Lo que esa noche encontré rebuscando entre la basura recolectada por Marita en el ordenador del apartamento me hizo saltar hasta el techo para luego hacerme sentir los ecos de una carcajada diabólica. Dentro del lápiz que me había pasado Marita, entre traducciones de Sagas islandesas y cosas sin importancia, había dos confesiones–relato. Los archivos estaban dañados, había párrafos enteros ilegibles y caracteres extraños salpicando todo el archivo, pero el sentido de los textos era más que evidente. En una de ellas, Cándido Alguersuari contaba cómo había interpuesto sus buenos oficios para conseguir publicar la obra de Bruno, a cambio de que fuera su nombre el que figurara en las portadas. En la otra, Bruno ratificaba de pe a pa la anterior declaración de Cándido y se descubría como su negro. El vértigo se apoderó de mí. Recompuse la situación. ¿Qué era aquello? Algo escrito por Bruno Delgado, claro. No estaba firmado, pero estaba en su ordenador, junto con otros documentos aparentemente suyos. ¿Con qué intención? ¿La de una mente retorcida que crea un Cándido Alguersuari de ficción, un seudónimo, para luego esconderse detrás de él como su negro? ¿Para tapar a una tercera identidad, el negro real?

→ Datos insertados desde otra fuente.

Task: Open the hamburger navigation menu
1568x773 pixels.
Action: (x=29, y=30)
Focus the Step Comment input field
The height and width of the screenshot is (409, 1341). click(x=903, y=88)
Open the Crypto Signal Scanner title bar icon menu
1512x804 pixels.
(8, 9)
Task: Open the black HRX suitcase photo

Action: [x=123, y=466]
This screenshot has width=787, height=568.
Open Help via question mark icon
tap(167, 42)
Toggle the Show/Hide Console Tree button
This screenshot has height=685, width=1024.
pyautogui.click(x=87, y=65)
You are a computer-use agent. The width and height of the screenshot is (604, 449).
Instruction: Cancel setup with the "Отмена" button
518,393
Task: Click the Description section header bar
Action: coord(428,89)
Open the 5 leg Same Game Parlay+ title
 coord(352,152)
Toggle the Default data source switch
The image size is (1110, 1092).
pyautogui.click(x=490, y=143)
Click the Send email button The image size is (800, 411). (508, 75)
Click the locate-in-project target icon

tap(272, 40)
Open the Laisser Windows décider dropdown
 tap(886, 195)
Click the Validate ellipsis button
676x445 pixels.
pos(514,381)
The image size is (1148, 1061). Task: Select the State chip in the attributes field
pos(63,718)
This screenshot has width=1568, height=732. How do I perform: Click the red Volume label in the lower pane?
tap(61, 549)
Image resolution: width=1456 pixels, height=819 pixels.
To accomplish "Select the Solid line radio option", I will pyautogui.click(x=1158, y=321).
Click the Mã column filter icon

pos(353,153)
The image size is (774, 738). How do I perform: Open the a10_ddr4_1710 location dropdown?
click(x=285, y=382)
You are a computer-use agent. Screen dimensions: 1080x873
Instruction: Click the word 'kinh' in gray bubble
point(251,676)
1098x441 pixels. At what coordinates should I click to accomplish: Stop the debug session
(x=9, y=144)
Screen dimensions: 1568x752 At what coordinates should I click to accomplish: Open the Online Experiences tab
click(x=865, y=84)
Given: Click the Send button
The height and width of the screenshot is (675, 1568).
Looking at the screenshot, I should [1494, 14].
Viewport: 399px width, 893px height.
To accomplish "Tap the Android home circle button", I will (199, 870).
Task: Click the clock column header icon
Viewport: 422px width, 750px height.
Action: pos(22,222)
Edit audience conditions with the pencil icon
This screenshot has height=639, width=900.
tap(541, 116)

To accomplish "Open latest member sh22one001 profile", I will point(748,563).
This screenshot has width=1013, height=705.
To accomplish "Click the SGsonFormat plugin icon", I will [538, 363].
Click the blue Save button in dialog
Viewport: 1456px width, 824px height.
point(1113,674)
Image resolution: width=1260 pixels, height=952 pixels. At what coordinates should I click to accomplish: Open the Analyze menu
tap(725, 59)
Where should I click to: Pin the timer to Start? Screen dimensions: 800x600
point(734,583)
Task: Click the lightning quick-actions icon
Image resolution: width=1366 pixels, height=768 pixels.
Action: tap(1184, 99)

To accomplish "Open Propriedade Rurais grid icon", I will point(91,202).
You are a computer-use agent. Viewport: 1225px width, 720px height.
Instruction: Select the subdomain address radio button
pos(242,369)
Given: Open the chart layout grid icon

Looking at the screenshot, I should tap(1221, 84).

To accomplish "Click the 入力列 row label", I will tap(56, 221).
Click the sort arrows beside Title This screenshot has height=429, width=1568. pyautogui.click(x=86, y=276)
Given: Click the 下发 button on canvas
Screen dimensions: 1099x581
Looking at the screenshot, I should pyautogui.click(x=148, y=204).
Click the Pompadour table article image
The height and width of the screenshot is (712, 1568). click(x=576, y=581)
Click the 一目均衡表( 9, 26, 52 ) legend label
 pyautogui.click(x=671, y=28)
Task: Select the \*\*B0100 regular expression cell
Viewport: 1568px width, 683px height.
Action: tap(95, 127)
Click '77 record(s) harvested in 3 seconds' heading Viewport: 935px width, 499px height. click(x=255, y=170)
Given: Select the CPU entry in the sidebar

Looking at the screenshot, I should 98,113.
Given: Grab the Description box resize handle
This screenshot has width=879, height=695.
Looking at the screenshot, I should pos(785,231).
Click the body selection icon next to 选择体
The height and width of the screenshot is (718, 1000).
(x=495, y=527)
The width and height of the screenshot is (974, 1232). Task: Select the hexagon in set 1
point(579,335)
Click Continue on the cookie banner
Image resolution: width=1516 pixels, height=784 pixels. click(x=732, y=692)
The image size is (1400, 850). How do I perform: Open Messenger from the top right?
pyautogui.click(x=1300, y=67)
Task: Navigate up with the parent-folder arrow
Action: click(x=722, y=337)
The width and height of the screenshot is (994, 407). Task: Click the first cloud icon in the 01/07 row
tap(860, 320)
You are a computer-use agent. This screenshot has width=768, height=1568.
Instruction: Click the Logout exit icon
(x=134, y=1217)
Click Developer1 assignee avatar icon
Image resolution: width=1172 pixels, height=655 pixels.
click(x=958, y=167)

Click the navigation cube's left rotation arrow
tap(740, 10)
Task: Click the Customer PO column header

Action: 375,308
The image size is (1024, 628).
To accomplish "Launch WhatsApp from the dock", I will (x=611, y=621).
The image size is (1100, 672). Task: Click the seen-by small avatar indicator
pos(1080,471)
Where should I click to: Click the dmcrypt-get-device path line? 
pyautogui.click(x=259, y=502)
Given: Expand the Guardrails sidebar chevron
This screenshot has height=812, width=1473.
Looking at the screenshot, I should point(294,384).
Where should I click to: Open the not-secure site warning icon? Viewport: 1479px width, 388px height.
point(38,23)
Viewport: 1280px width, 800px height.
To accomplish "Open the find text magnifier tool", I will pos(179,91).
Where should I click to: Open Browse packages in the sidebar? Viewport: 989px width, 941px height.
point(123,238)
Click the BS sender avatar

La carcajada la oí al caer en cuenta que aunque ambas confesiones utilizaban los nombres reales de Cándido y Alguersuari, y los títulos reales de sus obras, dislocaban acerca de la editorial, pues se referían en todo momento a Alfaguara en lugar de a Seix Barral. Era una broma. O no. ¿Qué quería decir Cándido–Bruno con aquellas confesiones? ¿Y a quien se dirigía?
Miré la fecha de creación y la fecha de última modificación: hacía tres meses. Llamé a Marita:
– Todo lo que me has pasado en el lápiz, estaba borrado en el ordenador de Bruno, ¿no?
– Borrado, borradísimo. No lo rescaté de la papelera precisamente
– ¿Y se borró todo a la vez, el mismo día? ¿Sabemos cuándo se borró?
– Hace veintiún días.
Tres semanas antes Alguersuari ya estaba missing. El encargo nos había llegado hacía once días. La sospecha de que la gente de la Editorial, o alguien, había ido delante de nosotros emborronándolo todo, se sumó al desconcierto que me habían producido las confesiones.
Fui al baño. La ducha y las abluciones rituales me sirven como esos paseos abstractivos sin rumbo ni dirección con los que la mayoría de las personas propician la meditación y la reflexión. Claro que a veces me he puesto crema hidratante en el cepillo de dientes. De pronto, me sorprendí con los dedos amoratados por el hilo dental, inmovilizada delante del espejo y sin verme, pensando que debería leer las novelas de Alguersuari para saber qué clase de hombre era el que buscábamos.
Rebusqué la novela que sabía que tenía por algún sitio, y me fui a la cama con ella. A las tres de la madrugada apagaba la luz pensando qué poco cuadraba todo aquello que iba leyendo con el capullo vestido de casual de la Avenida Diagonal 662–664.